RINNOVO? - Un Insigne tornato on fire è una buona notizia anche per il Napoli, con il quale ha vissuto una stagione luci e ombre, che ha creato più di un malumore nell'ambiente. Con i tifosi e con Ancelotti, che più delle volte l'ha schierato come seconda punta, una posizione che non esalta pienamente le sue qualità.

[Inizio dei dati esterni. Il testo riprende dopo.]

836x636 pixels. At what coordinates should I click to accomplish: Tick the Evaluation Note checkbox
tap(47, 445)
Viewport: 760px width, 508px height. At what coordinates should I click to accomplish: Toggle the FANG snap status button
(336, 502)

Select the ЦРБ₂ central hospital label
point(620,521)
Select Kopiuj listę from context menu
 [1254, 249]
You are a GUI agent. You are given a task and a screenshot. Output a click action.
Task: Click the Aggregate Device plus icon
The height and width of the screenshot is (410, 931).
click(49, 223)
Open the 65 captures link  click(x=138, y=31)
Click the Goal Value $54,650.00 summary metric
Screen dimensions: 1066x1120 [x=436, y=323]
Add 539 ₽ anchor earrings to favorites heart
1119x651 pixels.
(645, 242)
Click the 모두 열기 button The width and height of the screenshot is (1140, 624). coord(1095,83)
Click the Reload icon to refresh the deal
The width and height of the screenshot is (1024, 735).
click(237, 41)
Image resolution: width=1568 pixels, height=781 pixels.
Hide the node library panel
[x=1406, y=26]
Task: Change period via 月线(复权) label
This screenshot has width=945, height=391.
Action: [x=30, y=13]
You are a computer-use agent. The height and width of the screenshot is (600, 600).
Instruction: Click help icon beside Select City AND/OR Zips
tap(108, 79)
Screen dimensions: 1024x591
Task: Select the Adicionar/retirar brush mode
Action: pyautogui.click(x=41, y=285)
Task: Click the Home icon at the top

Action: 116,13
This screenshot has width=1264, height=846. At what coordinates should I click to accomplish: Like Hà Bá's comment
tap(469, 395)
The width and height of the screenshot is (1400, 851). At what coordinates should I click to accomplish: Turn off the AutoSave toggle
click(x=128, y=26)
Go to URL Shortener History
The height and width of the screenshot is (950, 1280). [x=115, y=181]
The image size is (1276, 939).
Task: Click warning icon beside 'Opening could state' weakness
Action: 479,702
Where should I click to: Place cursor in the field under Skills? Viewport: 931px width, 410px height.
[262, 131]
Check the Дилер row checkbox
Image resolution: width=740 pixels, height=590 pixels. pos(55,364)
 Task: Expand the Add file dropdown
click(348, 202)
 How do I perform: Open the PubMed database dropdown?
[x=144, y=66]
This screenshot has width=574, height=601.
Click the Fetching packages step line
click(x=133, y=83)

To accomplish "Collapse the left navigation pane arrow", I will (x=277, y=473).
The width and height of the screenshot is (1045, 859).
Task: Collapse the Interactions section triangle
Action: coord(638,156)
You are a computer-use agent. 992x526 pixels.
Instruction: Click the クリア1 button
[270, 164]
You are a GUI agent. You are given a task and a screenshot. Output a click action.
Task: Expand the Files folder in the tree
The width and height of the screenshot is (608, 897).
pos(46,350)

Incomprensioni destinate a essere superate, Insigne è considerato un patrimonio del club, non a caso il suo agente Mino Raiola sta valutando il rinnovo del contratto in scadenza nel 2022, con ritocco dell'ingaggio, che attualmente è vicino ai 4,5 milioni di euro.

MR 100 MILIONI - La volontà delle parti, insomma, è quella di continuare insieme, di ripartire mano nella mano a caccia della Juventus. Uno scenario che potrebbe cambiare solo di fronte a un'offerta fuori mercato, in grado di minare le certezze, di De Laurentiis e dello stesso Insigne. Una proposta, che tradotta in numeri, è vicina ai 100 milioni di euro chiesti per il cartellino e di 8-9 milioni di euro netti per lo stipendio. Ad oggi fantamercato, perché nessun club si è mosso concretamente e nessuna big è pronta a mettere sul tavolo tutti quei soldi.